Synaptic activity levels regulate Nedd4-1 and USP8 in opposing fashion. A, Ubiquitination of AMPARs after chronic bicuculline treatment. Cultured cortical neurons 18–22 DIV were treated with bicuculline (20 μm) for 24 h before IP with GluA2/3 antibodies in nondenaturing IP conditions. IPs were resolved by SDS-PAGE and probed with anti-ubiquitin, anti-GluA1, and anti-GluA2/3 antibodies. B, Chronic bicuculline-induced changes in Nedd4-1 and USP8 protein levels.
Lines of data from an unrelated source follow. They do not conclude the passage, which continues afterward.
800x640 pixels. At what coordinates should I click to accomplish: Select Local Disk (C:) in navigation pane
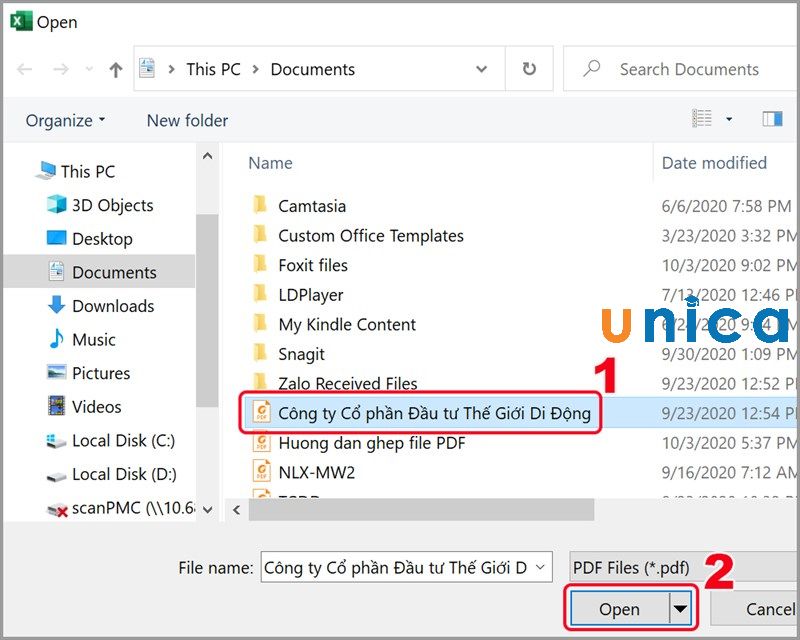coord(122,441)
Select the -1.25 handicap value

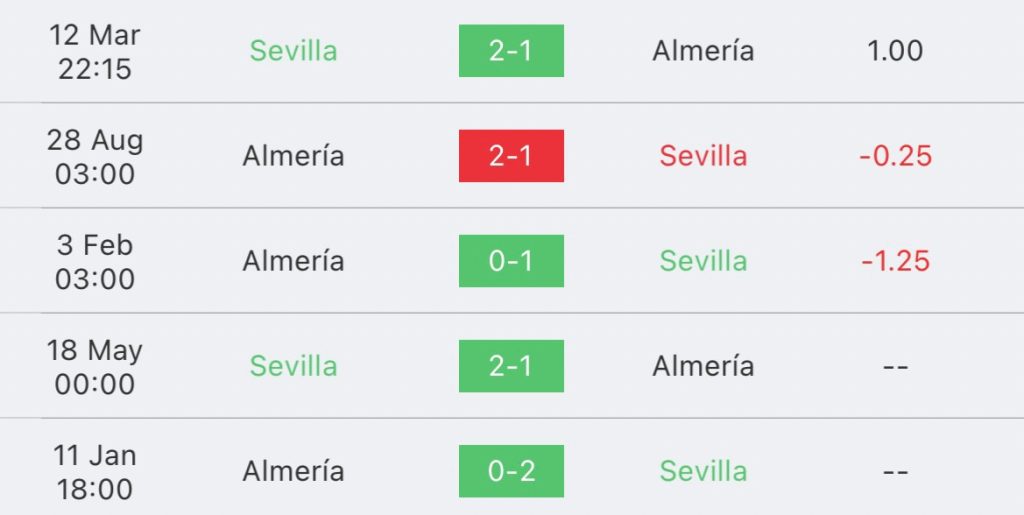(895, 261)

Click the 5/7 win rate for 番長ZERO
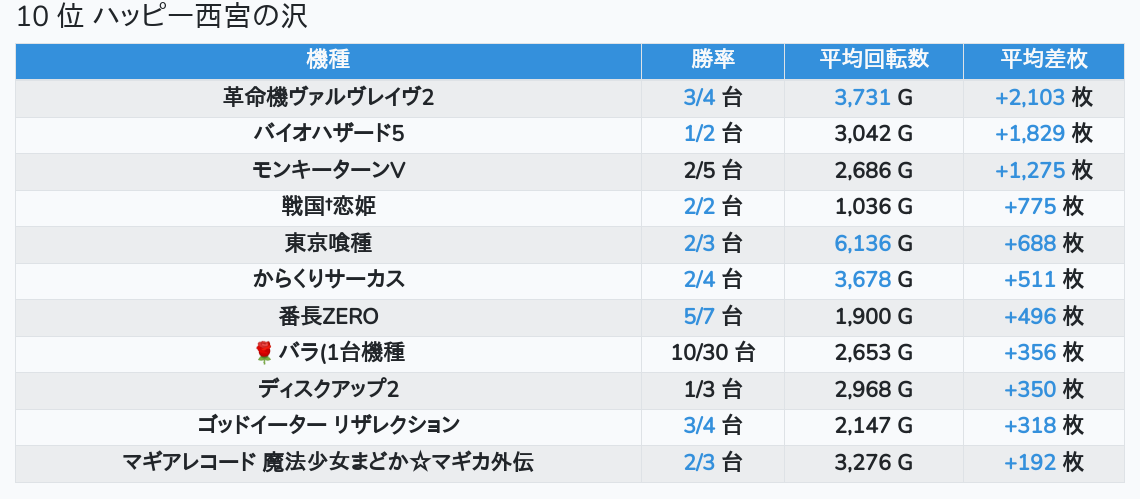pos(700,317)
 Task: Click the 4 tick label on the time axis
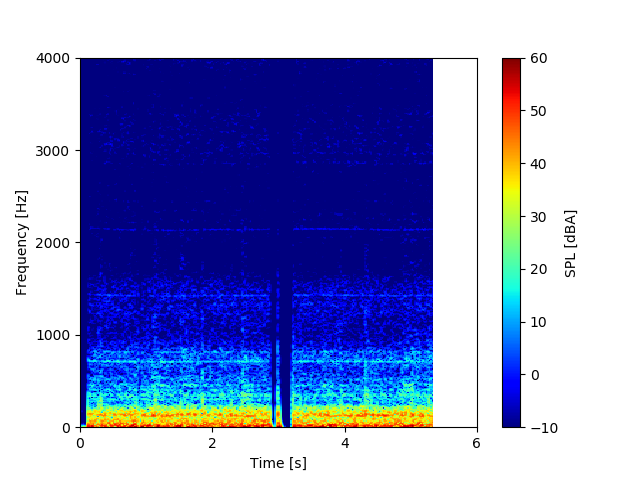pos(345,442)
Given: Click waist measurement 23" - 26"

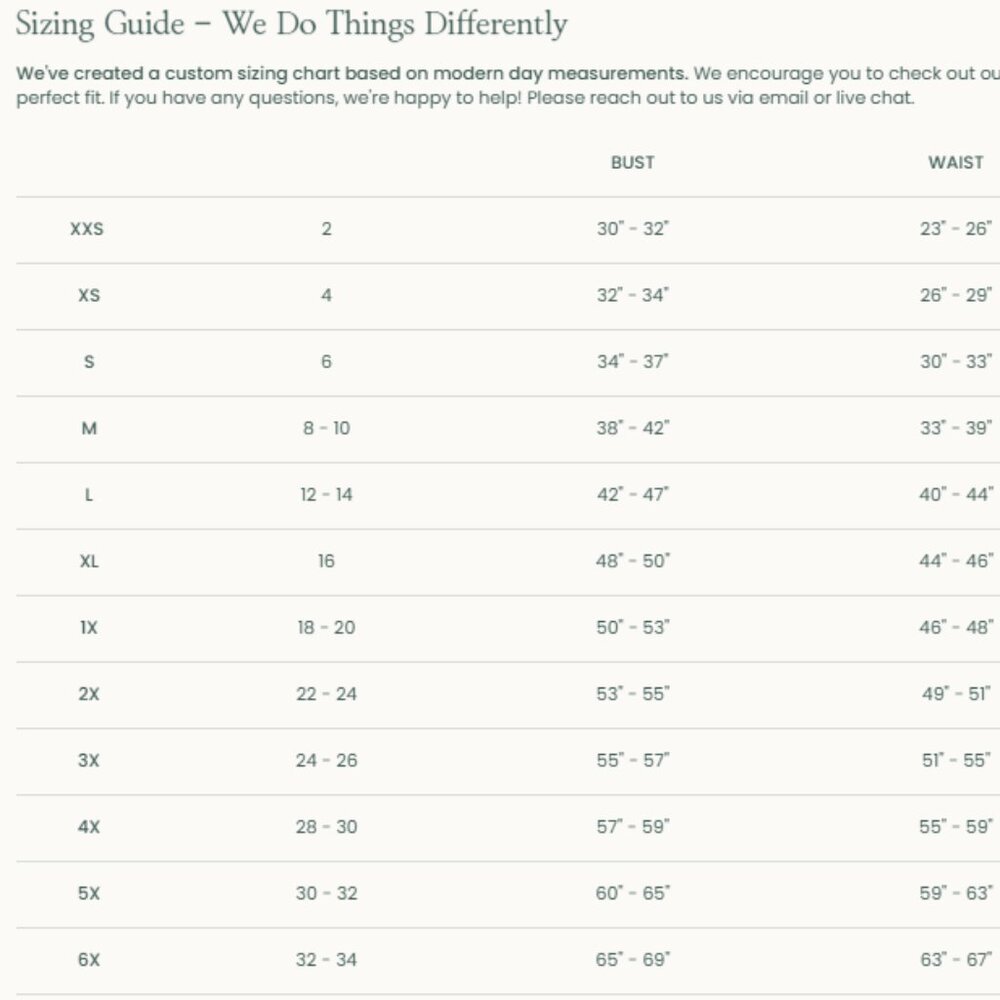Looking at the screenshot, I should tap(955, 229).
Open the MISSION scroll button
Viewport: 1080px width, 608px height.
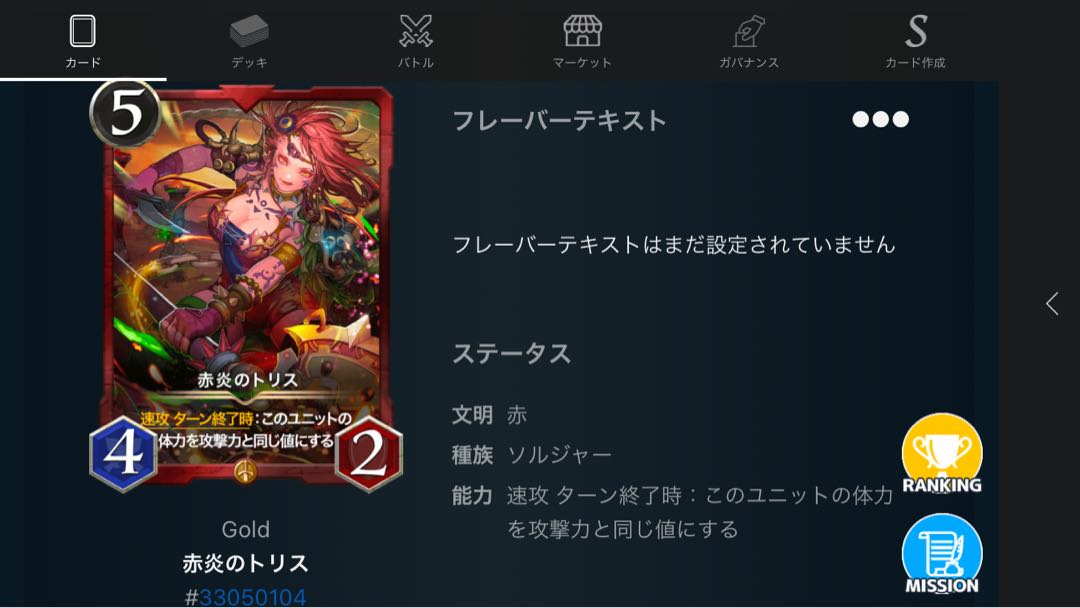coord(942,554)
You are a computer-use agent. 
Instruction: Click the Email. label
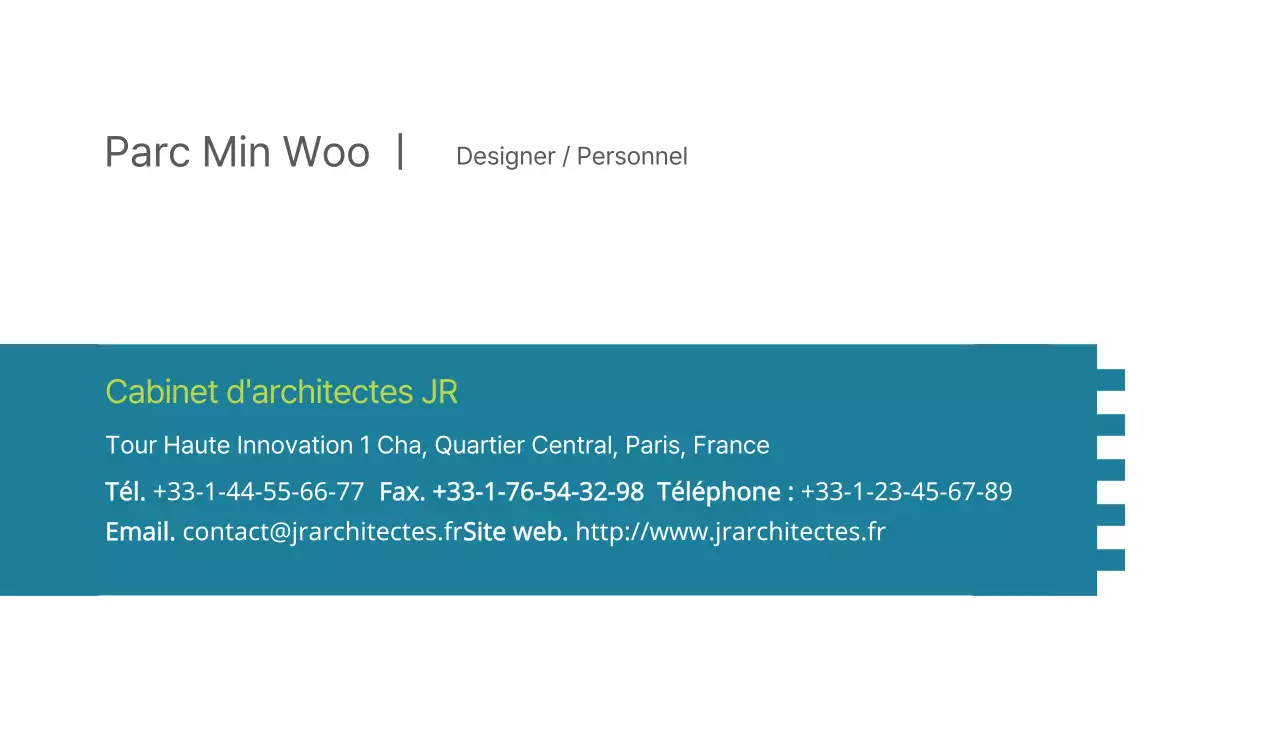(x=140, y=532)
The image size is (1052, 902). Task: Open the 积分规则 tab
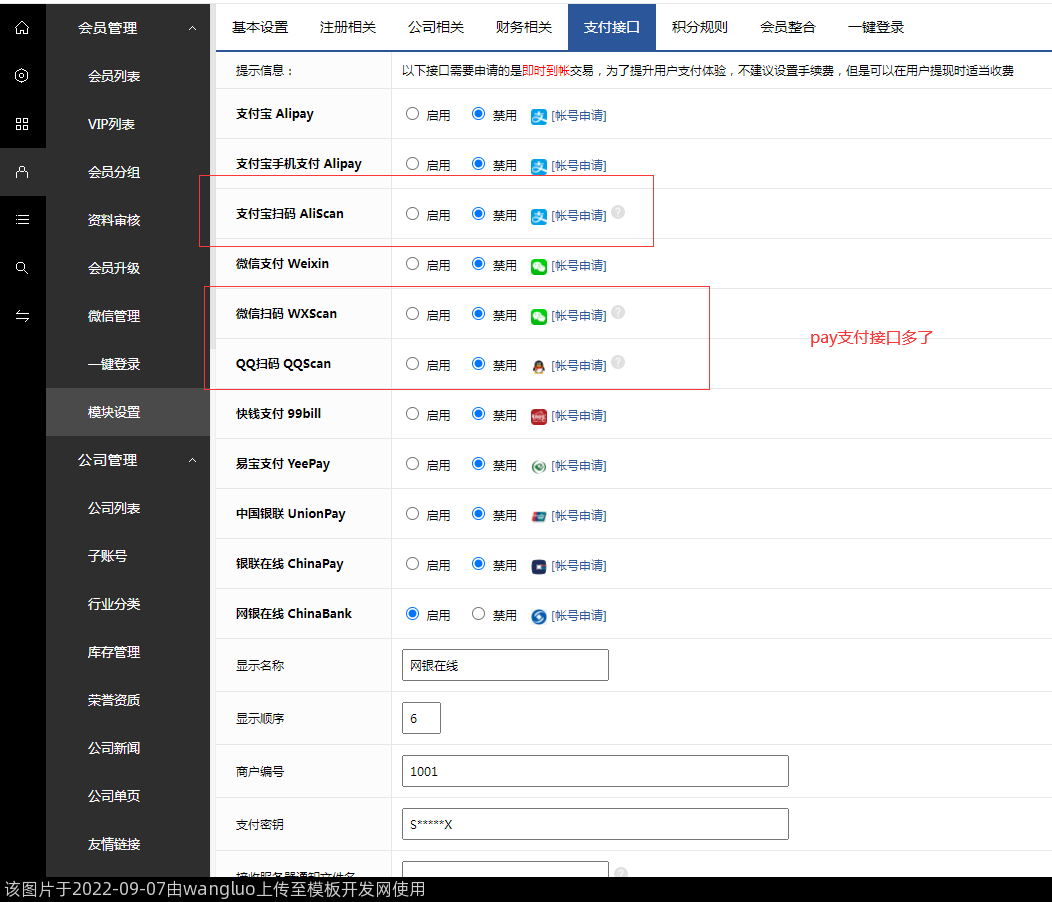[699, 27]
Representative Western blots from total lysate of cortical neurons treated with bicuculline (20 μm) for 72 h compared with untreated neurons. Cell lysates were resolved by SDS-PAGE and probed anti-GluA1, anti-Nedd4-1, anti-USP8, and anti-tubulin antibodies. C, Quantification of immunoblots for total GluA1, Nedd4-1, and USP8 levels normalized to tubulin and control condition, n ≥ 8 samples per condition. D, E, Chronic application of bicuculline promotes the redistribution of Nedd4-1. Dissociated hippocampal neurons 18–22 DIV expressing GFP HA-Nedd4-1 (Sindbis, 24 h) were treated with bicuculline (20 μm, 24 h) or left untreated and stained with anti-HA (red) and anti-GFP (green) antibodies. Redistribution was quantified using local maxima macro; n ≥ 20 dendrites per condition over 2 independent experiments (D); representative maximum z-projected confocal images of whole cell and dendrite are depicted (E). Scale bar, 10 and 5 μm for whole cell and dendrite images, respectively. *p < 0.05, **p < 0.01, ***p < 0.001; Student's t test. Graphs show mean ± SEM.